The Arakan Army (AA) has captured more than 130 villagers in Paletwa Township, Chin State, claims a local ethnic organization. Although the AA has denied additional accusations of murders and sexual assaults in the township, if the allegations of arrests are true, it means the AA’s campaign of abductions and hostage-taking will continue to threaten the peace process into the new year.
The Khumi Affairs Coordination Council (KACC), an ethnic Khumi organization, reported that the AA had entered the village of Kyeelay and put it on lockdown, terrorizing its citizens and forcing young men to transport supplies and perform other tasks. Former Chin State Minister Salai Isaac Khen also claimed on Facebook that the AA had sexually assaulted young women in the village and beat and tortured others, resulting in two deaths. The AA soon issued a denial of these claims.
Regardless of the accuracy of the new accusations, there is no denying that the AA’s hostage-taking tactics continue to terrorize Rakhine and Chin States. A week prior to the Kyeelay incident, three men in the same township were arrested by an unknown group and later found dead. On Christmas Eve, the AA abducted three immigration officers in Rakhine State, and the group has yet to release abducted parliamentarian U Whei Tin. The MP, who represents the Paletwa constituency in the upper house, was previously reported to have been killed in a military strike against an AA base. The group insists he is still alive, though declines to show footage or any evidence of his well being for “security reasons.”

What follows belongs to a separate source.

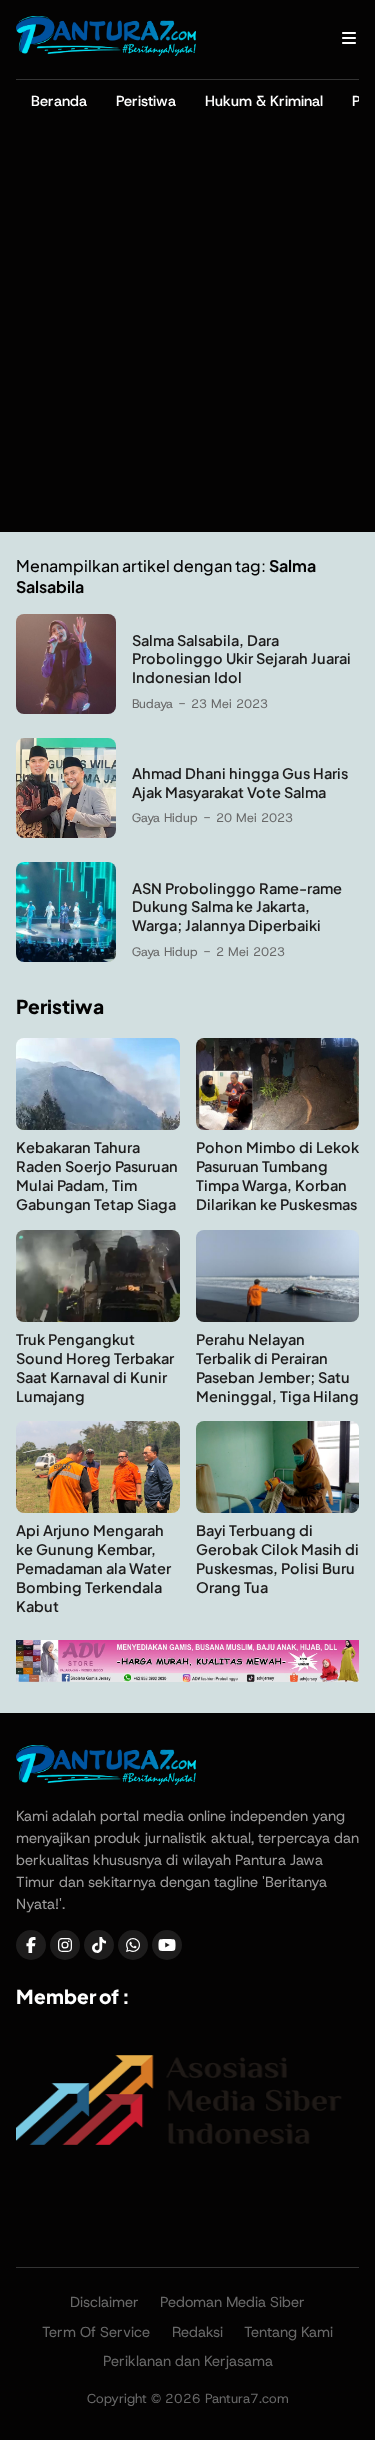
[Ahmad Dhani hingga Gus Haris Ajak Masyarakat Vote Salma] (66, 832)
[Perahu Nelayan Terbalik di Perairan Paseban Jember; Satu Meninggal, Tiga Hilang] (278, 1316)
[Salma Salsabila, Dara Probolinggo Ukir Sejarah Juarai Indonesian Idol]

The ongoing violence in Rakhine State is a huge political liability for the country. The war with the AA and a separate conflict with the Arakan Rohingya Salvation Army, a Muslim group, have contributed to a general air of instability and uncertainty that is warding away foreign tourists and investors. Furthermore, the constant skirmishes are exacerbating efforts to repatriate more than 700,000 displaced Rakhine Muslims, which the NLD government will need to accomplish if it hopes to shake off international political scorn.